Les rédacteurs en chef de six grandes revues scientifiques ont dénoncé mardi dans un appel commun une réglementation imminente du gouvernement de Donald Trump visant à saper la méthode scientifique d’élaboration des normes environnementales et de santé publique.

L’Agence américaine de protection de l’environnement (EPA) multiplie sous l’impulsion de Donald Trump les actes de déréglementation environnementale, mais un texte en voie d’être finalisé aurait un effet encore plus fondamental, en modifiant quelles études les fonctionnaires de l’EPA pourraient dorénavant accepter lorsqu’ils rédigent une nouvelle réglementation.

L’administrateur de l’EPA souhaite que toute étude retenue par l’agence pour justifier une norme s’appuie sur des données publiques, au nom de la transparence.

Cette règle de transparence rendrait par exemple impossible d’utiliser d’innombrables études comportant des données médicales individuelles. Ce type d’analyses, montrant les effets de la pollution de l’air sur l’espérance de vie, est à l’origine de quantité de normes actuelles.

L’EPA envisagerait aussi de rendre la règle rétroactive, selon le New York Times, ce qui pourrait conduire à la remise en cause de décennies de réglementations sur la qualité de l’air, sur le taux de mercure dans l’eau ou de plomb dans la peinture.

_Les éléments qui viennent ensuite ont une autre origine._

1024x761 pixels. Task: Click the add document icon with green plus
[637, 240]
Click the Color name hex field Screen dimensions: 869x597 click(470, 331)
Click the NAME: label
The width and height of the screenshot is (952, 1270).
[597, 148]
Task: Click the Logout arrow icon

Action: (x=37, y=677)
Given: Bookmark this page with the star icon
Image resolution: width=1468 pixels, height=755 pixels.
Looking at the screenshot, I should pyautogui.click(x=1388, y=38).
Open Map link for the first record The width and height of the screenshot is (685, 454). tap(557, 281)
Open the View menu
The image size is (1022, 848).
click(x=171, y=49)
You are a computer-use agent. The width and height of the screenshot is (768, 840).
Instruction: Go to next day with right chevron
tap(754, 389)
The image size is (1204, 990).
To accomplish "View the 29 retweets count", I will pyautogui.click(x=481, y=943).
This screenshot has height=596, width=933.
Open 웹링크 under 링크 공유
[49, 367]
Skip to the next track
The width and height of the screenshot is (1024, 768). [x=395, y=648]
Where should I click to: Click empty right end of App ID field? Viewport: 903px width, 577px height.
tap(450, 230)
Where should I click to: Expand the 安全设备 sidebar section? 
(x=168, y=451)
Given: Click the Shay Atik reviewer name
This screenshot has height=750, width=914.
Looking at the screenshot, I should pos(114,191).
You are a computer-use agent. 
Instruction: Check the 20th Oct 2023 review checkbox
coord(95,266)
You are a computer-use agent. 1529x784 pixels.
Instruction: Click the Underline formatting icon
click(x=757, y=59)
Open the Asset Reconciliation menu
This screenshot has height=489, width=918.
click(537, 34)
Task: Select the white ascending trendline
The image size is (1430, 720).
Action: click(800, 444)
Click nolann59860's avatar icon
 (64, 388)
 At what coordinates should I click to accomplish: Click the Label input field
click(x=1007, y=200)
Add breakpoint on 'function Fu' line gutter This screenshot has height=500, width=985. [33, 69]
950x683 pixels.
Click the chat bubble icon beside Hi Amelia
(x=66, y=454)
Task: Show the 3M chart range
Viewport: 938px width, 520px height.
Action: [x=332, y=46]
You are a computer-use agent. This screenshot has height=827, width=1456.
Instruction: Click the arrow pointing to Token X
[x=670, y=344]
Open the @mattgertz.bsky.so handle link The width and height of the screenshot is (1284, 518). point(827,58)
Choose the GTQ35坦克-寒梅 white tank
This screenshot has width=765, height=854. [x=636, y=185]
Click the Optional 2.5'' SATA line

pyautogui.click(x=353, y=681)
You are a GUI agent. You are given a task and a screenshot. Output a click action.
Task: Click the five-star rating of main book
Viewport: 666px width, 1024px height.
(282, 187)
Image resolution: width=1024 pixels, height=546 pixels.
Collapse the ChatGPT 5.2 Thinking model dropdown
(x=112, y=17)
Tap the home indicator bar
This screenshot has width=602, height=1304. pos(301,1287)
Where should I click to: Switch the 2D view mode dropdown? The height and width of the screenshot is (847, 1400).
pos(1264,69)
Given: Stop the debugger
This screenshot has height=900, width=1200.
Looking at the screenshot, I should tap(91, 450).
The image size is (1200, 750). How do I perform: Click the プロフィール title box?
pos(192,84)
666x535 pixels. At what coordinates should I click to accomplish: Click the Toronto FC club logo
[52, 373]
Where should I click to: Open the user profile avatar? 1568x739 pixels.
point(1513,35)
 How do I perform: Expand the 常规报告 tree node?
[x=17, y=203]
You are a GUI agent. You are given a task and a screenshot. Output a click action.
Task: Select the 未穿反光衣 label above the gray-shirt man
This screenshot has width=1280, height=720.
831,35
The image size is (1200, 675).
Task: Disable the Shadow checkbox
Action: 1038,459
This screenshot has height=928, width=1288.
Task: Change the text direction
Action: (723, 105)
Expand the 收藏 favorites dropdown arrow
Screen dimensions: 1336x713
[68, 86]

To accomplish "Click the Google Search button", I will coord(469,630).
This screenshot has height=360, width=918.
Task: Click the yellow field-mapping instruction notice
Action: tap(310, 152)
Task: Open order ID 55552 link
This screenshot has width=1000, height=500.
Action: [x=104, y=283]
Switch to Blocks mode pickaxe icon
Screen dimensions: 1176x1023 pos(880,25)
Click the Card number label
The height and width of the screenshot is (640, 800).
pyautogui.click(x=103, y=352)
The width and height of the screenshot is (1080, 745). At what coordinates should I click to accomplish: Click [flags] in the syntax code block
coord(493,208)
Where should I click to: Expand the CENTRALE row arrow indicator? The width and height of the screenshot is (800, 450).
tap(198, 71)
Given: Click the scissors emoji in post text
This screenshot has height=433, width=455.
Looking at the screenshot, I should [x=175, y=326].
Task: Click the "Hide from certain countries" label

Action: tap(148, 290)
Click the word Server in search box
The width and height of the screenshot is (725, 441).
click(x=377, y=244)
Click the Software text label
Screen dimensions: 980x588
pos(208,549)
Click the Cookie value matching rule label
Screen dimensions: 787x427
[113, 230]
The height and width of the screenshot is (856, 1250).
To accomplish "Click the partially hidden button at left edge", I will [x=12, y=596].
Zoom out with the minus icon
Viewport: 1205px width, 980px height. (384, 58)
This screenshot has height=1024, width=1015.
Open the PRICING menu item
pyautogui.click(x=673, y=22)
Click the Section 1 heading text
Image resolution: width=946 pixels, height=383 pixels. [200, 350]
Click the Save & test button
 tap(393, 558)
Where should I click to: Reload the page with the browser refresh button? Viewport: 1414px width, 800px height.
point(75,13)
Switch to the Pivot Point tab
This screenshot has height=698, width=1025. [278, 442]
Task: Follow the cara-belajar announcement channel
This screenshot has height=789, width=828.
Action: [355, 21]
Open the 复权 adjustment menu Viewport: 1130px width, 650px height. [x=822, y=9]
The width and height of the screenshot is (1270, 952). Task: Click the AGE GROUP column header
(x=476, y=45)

« En tant que responsables de revues à comités de lecture, nous soutenons la diffusion ouverte de données de recherche, mais nous acceptons aussi la validité des études scientifiques qui, pour des raisons de confidentialité, ne peuvent pas partager toutes leurs données de façon non discriminée », écrivent les rédacteurs en chef de Science, Nature, PLOS, PNAS, Cell Press et The Lancet.

Ils citent les études génétiques qui permettent de trouver des mutations provoquant certaines maladies.

Ils craignent que les nouvelles règles, même si elles n’étaient pas rétroactives, affaiblissent les normes lorsqu’elles doivent être remises à jour. « Ce serait une catastrophe », écrivent-ils.

La date de finalisation de la réglementation par l’EPA n’a pas été annoncée.